We asked the question and The clearest signal was “evaluations”.

So our first committee meetings explored how we approach evals, specifically when dealing with uncertain metrics (specifically as they pertain to probabilistic agentic systems)

Metrics aren’t wrong. They’re incomplete.

Across every domain discussed, similar patterns arose. Teams are not working with metrics that give them bad information but metrics that give them partial information, and the missing part is usually the part that matters for the decision.

Fraud detection metrics exist but the ground truth on what is not fraud arrives too late to be operationally useful. Human-in-the-loop metrics capture how often a human overrides the model, but not whether that override was actually better. GPU utilization shows allocation, not productive use. Call deflection shows that fewer interactions reach a human, but not whether the customer’s issue was resolved. Recall looks strong on paper but does not reliably describe what is happening downstream.

Lesson from Meeting? The consistent lesson is that production metrics tend to measure something adjacent to the actual outcome. They measure activity, not effect. The gap between the two is where bad decisions happen.

Hallucination and subjective tasks resist stable measurement

Hallucination rates are a moving target. There is no stable definition that holds across teams, domains, or time. The metric shifts with the task, and attempts to pin it down tend to produce numbers that look precise but aren’t reliable. One observation raised in the session compared this to the Heisenberg uncertainty principle: the act of trying to observe a dynamic system too closely changes the system’s behaviour, particularly in reasoning traces.

The same problem applies to any task that involves subjective judgment.

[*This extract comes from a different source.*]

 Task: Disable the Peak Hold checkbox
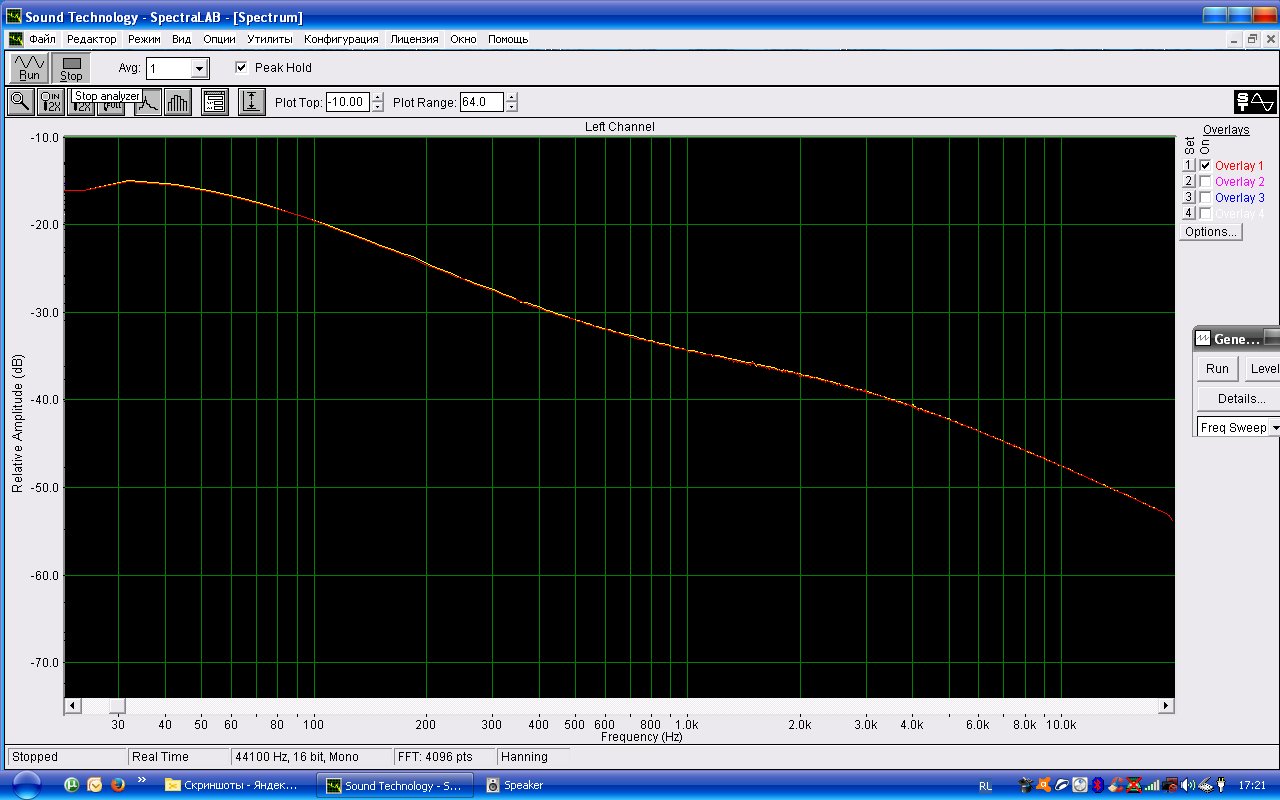coord(241,68)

When the correct answer depends on tone, inflection, interpretation, or context, even human evaluators cannot agree. People try to objectify these assessments into quantified scores, but the result is a metric that gives the appearance of rigor, but still lacks substance. This is not a gap that better tooling will close. It is a property of the task.

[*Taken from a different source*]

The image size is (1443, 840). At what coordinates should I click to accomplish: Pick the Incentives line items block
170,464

Proxy strategies are the operating reality, not a fallback

When the ideal metric is not available, teams do not stop making decisions. They find something else to lean on. The more useful question is not “do you have the right metric” but “do you know what your proxy is actually measuring, and what it is missing?”

The proxy strategies that held up best in the discussion shared a few properties. They were deliberate, not accidental. They had known limits. And they were tied to a feedback loop that continuously updated the proxy over time.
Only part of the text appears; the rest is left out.